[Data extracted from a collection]

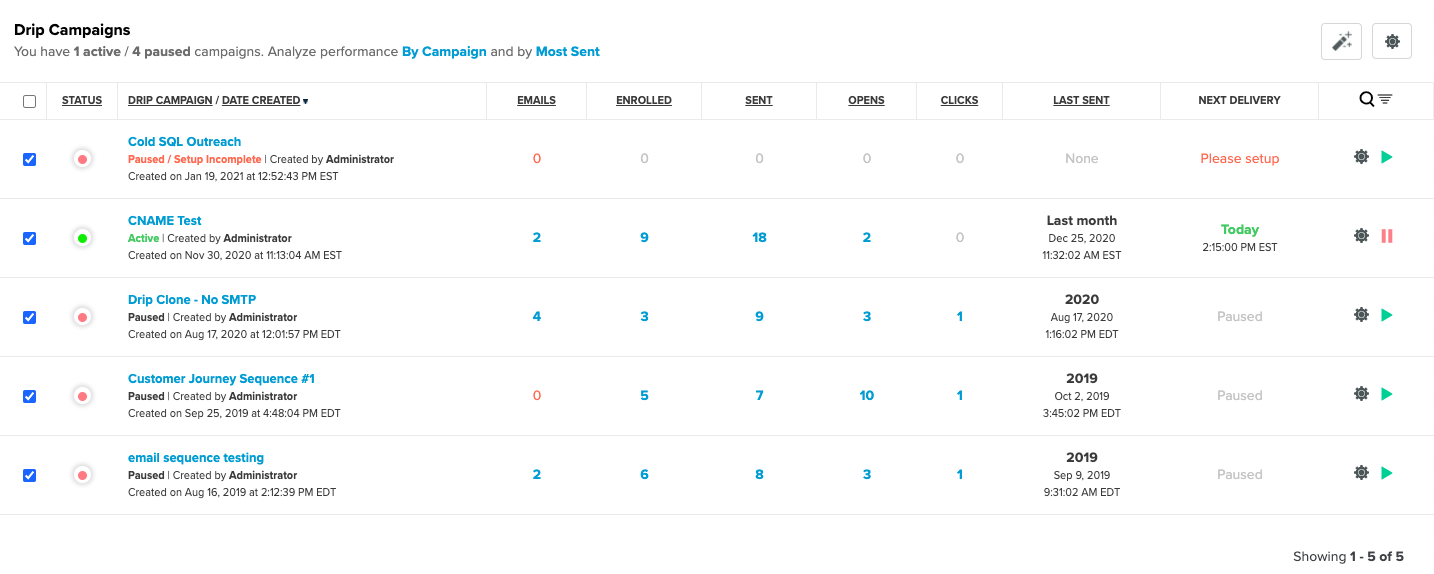1434x574 pixels.
Task: Open the Customer Journey Sequence #1 campaign
Action: coord(221,379)
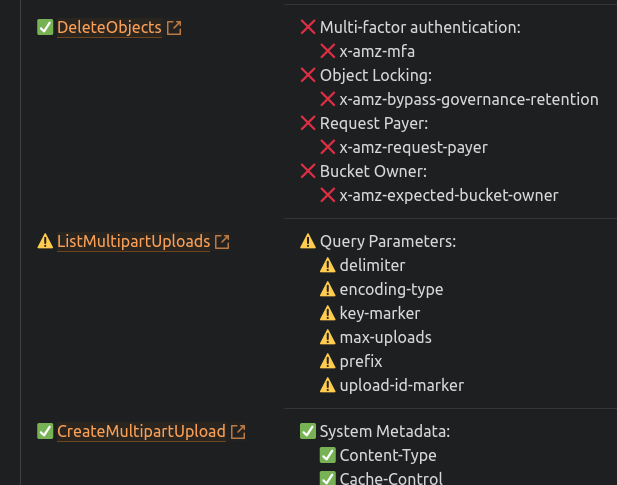
Task: Click the red X beside x-amz-expected-bucket-owner
Action: coord(328,195)
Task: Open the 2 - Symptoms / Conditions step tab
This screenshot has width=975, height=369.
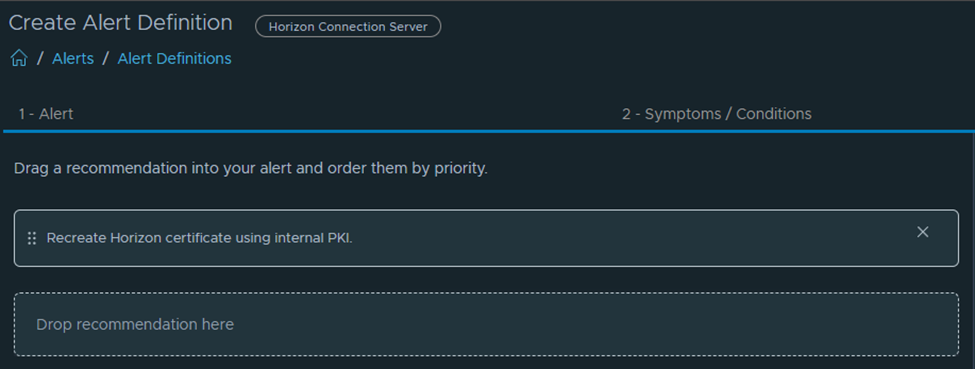Action: (x=716, y=114)
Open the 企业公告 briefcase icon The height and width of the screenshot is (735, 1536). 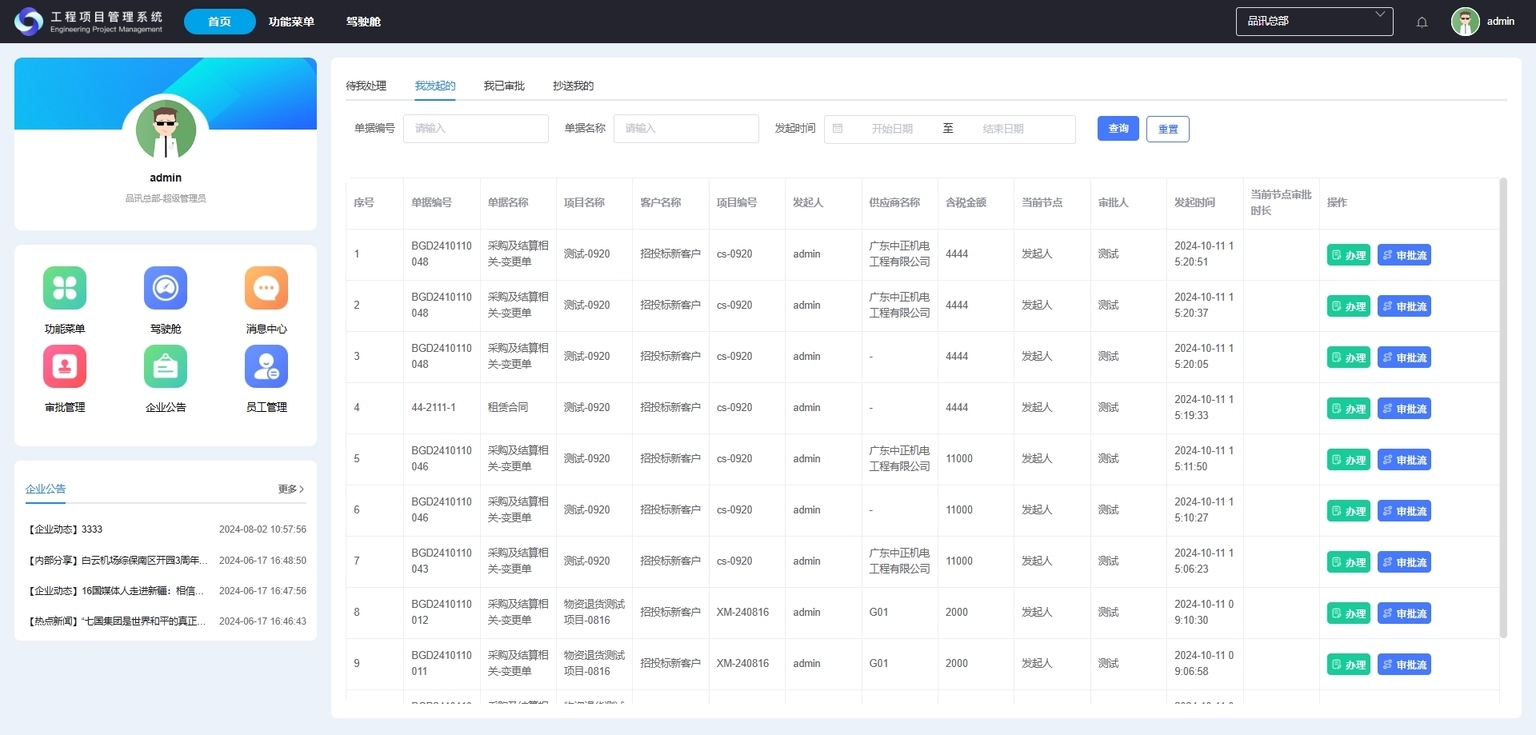(165, 366)
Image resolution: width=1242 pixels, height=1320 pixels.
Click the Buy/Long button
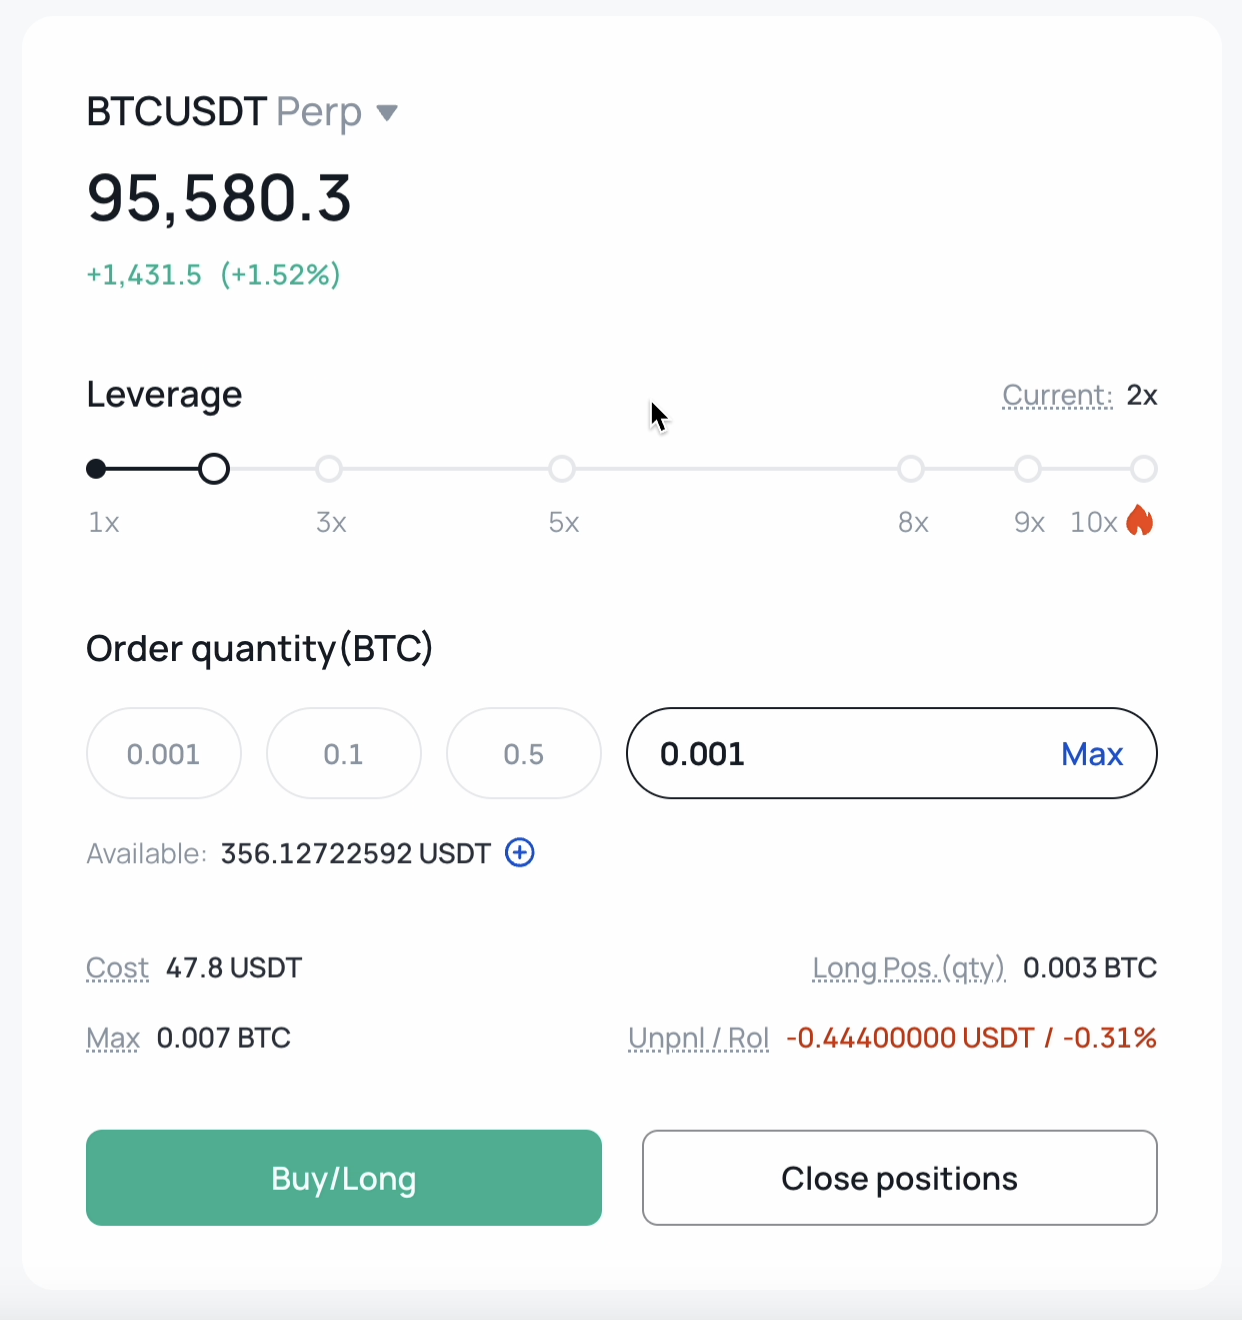344,1178
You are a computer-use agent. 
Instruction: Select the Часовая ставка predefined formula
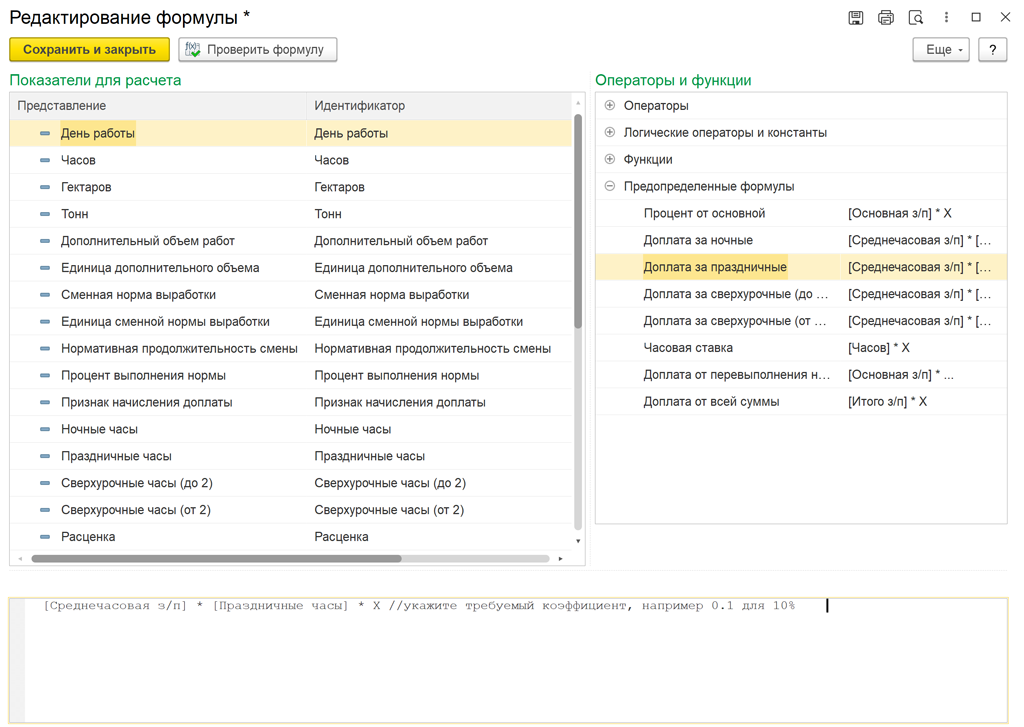[x=688, y=348]
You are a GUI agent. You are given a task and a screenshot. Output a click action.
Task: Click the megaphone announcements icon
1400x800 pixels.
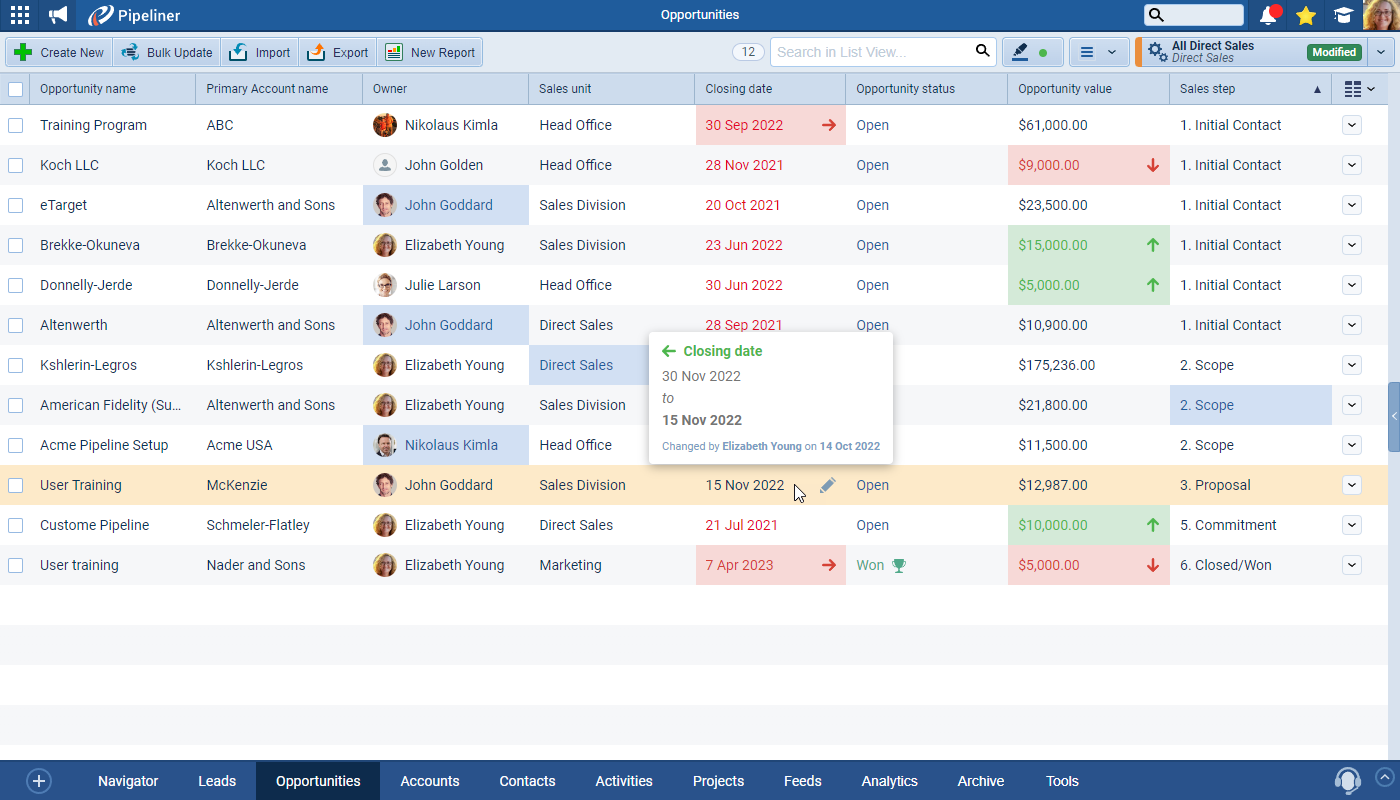59,15
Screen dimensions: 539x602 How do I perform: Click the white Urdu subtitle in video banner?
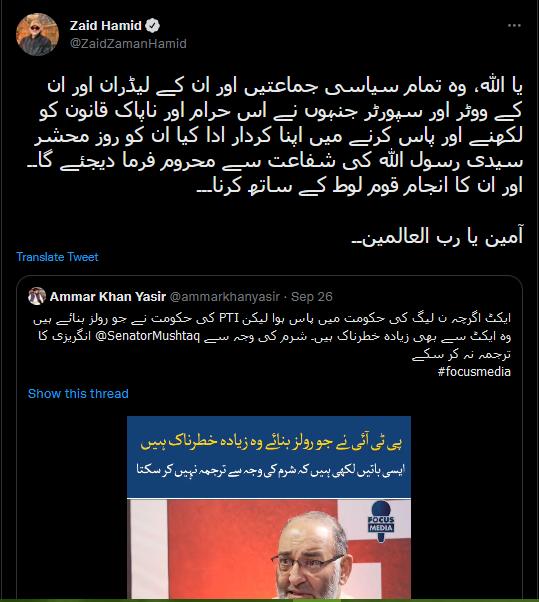tap(270, 470)
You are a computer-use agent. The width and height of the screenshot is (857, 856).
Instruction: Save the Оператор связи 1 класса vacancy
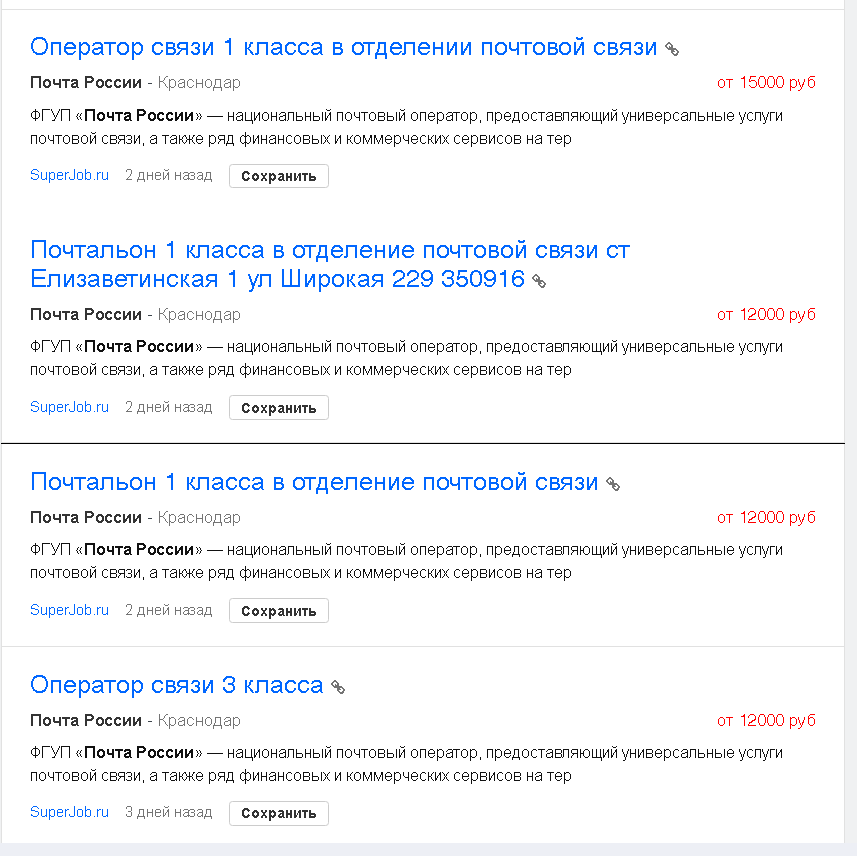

▸ **Problem requirements**: Look above for every line with the word "computer" and copy it.

▸ **Output for this task**:
You are a computer-use agent. 
You are a computer-use agent. The width and height of the screenshot is (857, 856).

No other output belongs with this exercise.